WHAT YOU SHOULD DO
For the records below, report how many lines include "meeting", with no accompanying text.

DATA EXTRACTS
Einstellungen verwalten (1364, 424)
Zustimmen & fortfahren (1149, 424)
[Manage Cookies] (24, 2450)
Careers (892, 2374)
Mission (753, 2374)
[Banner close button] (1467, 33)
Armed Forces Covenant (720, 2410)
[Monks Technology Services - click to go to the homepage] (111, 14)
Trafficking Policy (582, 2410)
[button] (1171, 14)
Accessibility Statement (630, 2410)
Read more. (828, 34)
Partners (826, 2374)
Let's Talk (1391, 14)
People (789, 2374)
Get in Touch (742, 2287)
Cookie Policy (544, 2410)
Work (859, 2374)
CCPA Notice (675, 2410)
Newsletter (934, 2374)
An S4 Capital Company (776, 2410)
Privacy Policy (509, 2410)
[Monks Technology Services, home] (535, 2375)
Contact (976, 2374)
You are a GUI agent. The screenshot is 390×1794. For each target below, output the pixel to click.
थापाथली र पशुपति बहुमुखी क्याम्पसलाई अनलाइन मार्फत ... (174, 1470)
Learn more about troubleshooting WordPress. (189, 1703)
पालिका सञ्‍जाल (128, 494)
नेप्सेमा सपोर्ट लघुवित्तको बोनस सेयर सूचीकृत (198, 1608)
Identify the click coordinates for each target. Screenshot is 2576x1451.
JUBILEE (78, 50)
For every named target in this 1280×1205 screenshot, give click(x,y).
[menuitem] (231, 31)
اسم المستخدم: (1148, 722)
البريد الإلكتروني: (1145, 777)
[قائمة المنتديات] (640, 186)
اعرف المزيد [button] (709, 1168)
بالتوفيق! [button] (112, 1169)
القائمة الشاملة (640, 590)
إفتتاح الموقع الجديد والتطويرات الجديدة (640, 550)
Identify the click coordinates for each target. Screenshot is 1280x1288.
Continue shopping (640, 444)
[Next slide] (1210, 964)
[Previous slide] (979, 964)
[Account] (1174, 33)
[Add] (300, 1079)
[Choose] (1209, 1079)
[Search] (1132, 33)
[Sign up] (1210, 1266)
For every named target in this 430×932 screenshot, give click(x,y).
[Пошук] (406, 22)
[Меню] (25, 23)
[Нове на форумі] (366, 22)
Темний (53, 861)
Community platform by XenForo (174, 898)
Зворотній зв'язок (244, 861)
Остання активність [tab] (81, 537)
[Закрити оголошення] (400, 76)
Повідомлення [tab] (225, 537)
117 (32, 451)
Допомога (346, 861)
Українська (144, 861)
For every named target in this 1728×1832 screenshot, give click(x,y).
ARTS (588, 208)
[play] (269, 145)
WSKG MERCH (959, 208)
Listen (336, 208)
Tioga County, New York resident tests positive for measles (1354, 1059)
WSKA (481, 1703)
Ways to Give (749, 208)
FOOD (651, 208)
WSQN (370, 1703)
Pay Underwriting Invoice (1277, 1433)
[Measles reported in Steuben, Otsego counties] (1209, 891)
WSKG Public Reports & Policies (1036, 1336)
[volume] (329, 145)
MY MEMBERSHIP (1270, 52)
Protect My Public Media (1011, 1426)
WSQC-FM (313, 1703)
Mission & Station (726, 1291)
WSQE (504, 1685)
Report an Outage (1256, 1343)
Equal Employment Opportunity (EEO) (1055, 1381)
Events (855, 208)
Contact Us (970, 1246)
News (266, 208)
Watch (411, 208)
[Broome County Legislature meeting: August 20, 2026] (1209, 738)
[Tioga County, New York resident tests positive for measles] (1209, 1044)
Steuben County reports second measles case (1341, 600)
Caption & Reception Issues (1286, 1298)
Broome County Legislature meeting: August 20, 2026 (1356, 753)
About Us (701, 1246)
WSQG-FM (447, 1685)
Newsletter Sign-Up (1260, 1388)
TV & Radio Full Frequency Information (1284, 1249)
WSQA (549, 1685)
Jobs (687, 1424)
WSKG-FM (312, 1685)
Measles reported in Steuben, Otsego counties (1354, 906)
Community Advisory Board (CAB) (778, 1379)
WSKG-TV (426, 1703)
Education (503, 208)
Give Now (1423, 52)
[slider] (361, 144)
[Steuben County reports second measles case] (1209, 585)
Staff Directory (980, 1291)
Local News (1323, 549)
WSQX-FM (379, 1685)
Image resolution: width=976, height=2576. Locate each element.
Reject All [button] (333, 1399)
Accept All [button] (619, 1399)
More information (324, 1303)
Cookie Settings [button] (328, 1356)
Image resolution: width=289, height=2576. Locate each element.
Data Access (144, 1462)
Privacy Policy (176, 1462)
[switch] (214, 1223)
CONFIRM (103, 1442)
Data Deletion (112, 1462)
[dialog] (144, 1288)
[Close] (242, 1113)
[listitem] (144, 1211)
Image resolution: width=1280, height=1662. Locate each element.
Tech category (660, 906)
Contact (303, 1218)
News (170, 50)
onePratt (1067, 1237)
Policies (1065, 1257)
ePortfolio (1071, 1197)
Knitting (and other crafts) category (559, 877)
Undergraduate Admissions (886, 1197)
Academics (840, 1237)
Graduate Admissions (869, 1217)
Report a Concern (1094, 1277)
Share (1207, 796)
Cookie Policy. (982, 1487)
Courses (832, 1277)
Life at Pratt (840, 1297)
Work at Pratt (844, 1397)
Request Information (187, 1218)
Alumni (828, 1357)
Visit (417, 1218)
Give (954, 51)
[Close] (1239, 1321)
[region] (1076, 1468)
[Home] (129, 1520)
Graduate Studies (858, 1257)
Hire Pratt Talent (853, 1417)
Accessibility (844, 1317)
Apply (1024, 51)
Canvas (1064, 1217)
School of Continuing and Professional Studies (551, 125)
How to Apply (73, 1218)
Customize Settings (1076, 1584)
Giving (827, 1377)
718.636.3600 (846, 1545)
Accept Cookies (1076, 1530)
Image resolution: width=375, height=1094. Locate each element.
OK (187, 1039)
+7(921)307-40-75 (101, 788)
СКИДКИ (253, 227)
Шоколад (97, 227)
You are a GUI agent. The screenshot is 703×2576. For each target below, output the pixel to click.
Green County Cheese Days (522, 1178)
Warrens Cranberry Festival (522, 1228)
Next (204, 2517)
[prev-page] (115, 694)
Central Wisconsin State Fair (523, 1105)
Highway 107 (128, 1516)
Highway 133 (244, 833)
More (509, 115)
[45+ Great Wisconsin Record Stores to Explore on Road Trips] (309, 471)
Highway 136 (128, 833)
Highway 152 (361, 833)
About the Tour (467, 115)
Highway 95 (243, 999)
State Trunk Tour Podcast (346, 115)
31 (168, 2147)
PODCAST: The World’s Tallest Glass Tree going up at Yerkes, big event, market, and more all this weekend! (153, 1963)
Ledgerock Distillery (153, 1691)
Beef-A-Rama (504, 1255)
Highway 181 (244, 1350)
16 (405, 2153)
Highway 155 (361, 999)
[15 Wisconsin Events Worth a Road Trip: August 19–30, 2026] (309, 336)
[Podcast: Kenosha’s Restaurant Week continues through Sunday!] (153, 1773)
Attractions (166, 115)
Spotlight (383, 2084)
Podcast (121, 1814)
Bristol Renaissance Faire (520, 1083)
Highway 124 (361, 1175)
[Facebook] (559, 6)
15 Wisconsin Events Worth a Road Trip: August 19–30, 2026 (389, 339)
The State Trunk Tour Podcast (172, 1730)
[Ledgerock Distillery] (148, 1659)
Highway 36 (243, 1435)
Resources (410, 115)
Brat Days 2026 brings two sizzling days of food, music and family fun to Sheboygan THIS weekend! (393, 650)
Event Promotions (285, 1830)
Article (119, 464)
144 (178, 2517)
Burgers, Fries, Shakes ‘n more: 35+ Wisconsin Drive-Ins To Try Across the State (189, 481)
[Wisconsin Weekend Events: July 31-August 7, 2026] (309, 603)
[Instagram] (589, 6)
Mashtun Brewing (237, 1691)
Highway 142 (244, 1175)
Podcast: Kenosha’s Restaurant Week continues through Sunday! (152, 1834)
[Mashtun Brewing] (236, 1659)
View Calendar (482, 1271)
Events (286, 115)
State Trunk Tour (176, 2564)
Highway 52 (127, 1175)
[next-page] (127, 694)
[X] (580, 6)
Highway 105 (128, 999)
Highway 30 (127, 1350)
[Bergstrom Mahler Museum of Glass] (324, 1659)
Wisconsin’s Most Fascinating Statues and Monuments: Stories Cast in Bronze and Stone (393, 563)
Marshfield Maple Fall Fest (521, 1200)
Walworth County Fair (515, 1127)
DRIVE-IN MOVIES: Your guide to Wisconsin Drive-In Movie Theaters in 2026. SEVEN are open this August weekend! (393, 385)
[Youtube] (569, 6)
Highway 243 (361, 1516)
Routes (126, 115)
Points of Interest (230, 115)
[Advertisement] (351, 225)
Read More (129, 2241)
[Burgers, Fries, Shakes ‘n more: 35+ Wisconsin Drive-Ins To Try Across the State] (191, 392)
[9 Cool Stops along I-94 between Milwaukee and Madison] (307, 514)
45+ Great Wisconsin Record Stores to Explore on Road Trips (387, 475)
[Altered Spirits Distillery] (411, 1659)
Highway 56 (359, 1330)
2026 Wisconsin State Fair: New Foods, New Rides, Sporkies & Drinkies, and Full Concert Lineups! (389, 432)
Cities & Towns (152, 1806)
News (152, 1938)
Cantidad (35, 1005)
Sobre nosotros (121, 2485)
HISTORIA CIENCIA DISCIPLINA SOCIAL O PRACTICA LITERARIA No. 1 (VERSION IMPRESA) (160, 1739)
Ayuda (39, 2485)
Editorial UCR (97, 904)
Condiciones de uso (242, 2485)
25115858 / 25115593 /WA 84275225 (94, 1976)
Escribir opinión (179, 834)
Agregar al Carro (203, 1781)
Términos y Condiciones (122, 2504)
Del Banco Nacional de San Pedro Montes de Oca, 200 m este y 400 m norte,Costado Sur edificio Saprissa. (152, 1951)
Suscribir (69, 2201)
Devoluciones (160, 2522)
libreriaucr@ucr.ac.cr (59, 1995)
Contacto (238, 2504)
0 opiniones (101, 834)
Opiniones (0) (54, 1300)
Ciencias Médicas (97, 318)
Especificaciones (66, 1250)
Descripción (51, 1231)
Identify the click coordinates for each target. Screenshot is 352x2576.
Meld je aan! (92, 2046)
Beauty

TASK OUTPUT
2